All of the data must be written out verbatim, with pictures excluded.

[Dataset excerpts]
_ _ _ _
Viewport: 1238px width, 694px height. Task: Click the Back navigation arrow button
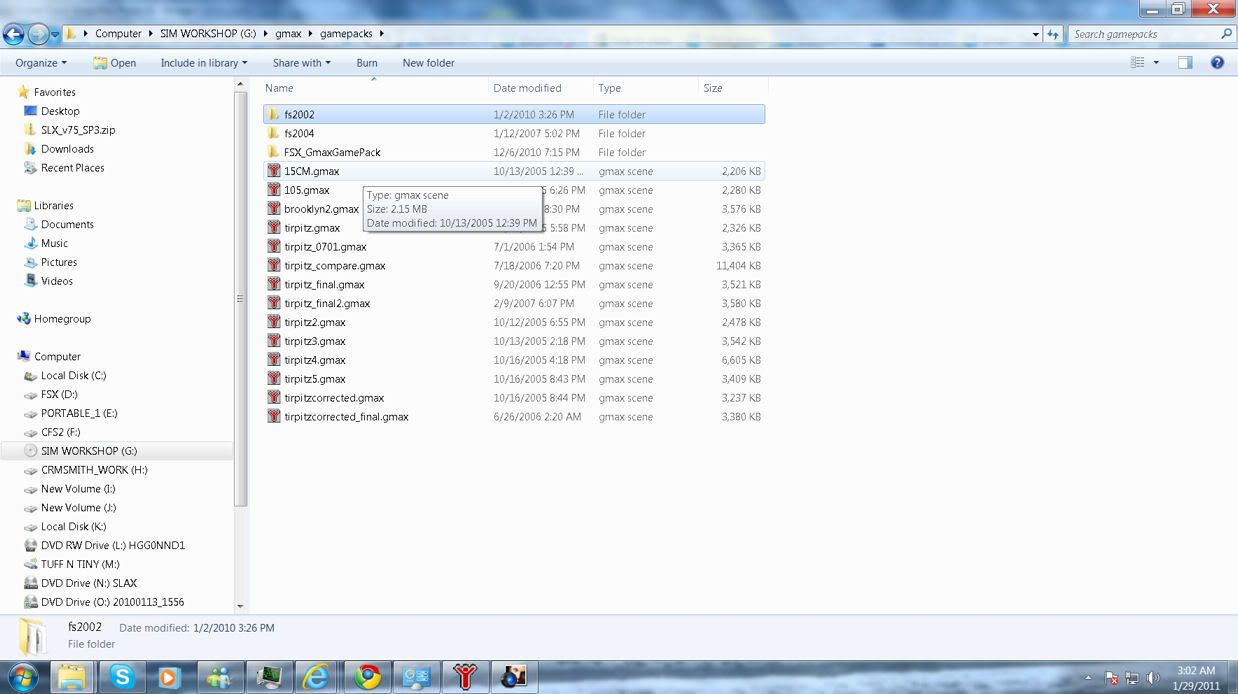(14, 34)
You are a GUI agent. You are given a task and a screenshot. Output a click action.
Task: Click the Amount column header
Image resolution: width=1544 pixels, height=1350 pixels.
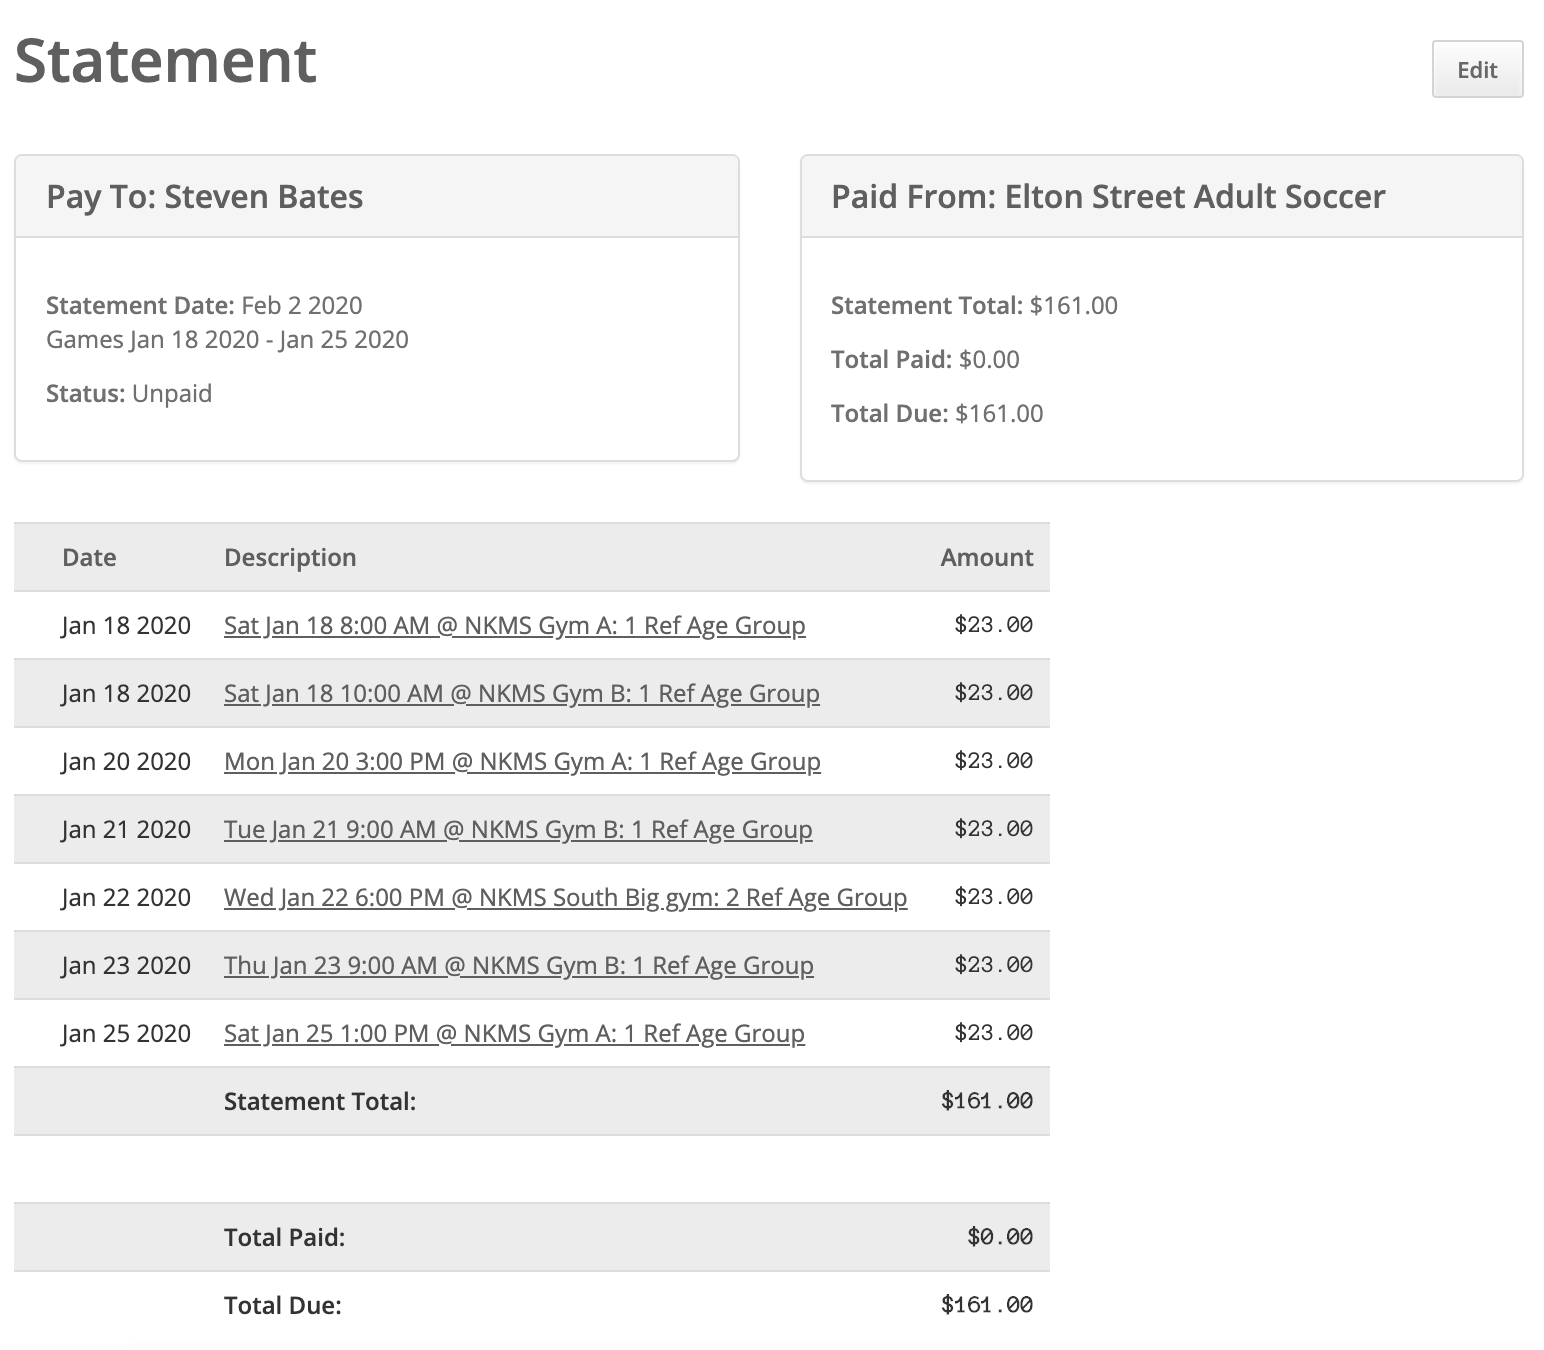click(986, 557)
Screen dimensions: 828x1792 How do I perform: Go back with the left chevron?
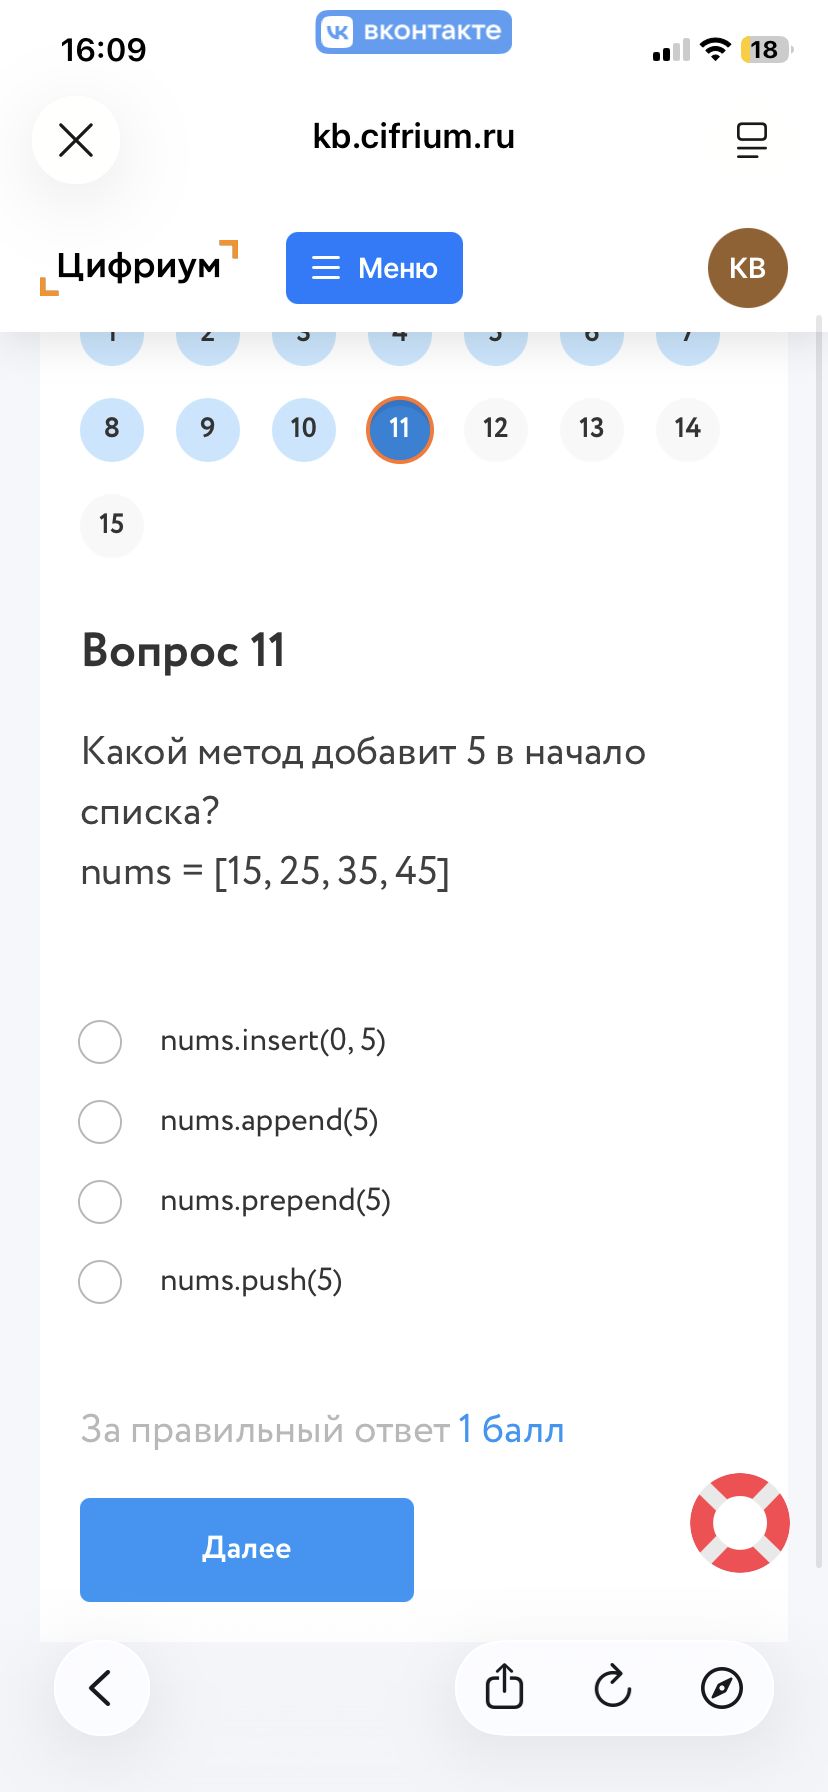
_ _ _ _
● **TASK RESPONSE**
Viewport: 1238px width, 694px height. Task: Click the Back navigation arrow button
(14, 34)
You are a GUI agent. You are given a task and a screenshot. Output a click action.
Task: Click the Amount column header
Image resolution: width=1544 pixels, height=1350 pixels.
click(986, 557)
Screen dimensions: 828x1792 How do I perform: Go back with the left chevron?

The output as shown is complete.